Cecil Sonwabile Lolo (11 March 1988 – 25 October 2015) was a South African professional footballer, who played as a defender and midfielder for Ajax Cape Town.

== Career ==

===Club career===
Lolo made his professional debut for Ajax Cape Town as a substitute under Dutch coach Foppe de Haan on 20 August 2010 in the MTN 8 quarter-finals against Mamelodi Sundowns. Lolo took one of the penalties as the Urban Warriors won the match 4–3 in a penalty shoot-out, after the sides were tied at 1–1 after extra-time.

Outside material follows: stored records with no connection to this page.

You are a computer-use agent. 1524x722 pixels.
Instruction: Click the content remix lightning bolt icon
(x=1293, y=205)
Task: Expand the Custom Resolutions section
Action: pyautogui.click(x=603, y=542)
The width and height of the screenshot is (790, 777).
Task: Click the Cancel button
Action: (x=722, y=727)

He made his official league debut on 17 September 2010 in a 2–0 win over Platinum Stars.
He was promoted from the club's youth academy ranks after years of good showing for the club youth team, subsequent to a loan spell in the National First Division at iKapa Sporting. He scored his first goal on 15 February 2012 in a late comeback over Platinum Stars at the Cape Town Stadium. Lolo scored the winner in the 95th minute after Matthew Booth and Lebogang Manyama scored in the 88th and 92nd minute to win 3–2. Lolo played an instrumental role in Ajax's MTN 8 triumph on 19 September 2015 having a man of the match performance in the final against Kaizer Chiefs winning 1–0. He played what would be his last ever match in a 1–1 draw against Kaizer Chiefs on 26 September 2015. Lolo had made 114 appearances in total scoring two goals and receiving 12 yellow cards and never received a red card. Cecil Lolo was adored by fans, with a variety of popular songs adapted in his praise. One of them being rap hit CoCo (O.T. Genasis song) lyrics adapted from "I'm in love with the CoCo" to "I'm in love with the Lolo".

==Personal life==
Lolo's family originates from Centane near Butterworth in the Eastern Cape. He had three children from two different mothers.

==Death==
Lolo died in a car accident on 25 October 2015 in Khayelitsha. He was buried in Chebe, Kentani in the Eastern Cape on 7 November 2015.

===Legacy===
His jersey number 21 has been officially retired by Ajax Cape Town, the club's CEO made the announcement during his tribute speech at the player's memorial services on Friday, 30 October 2015.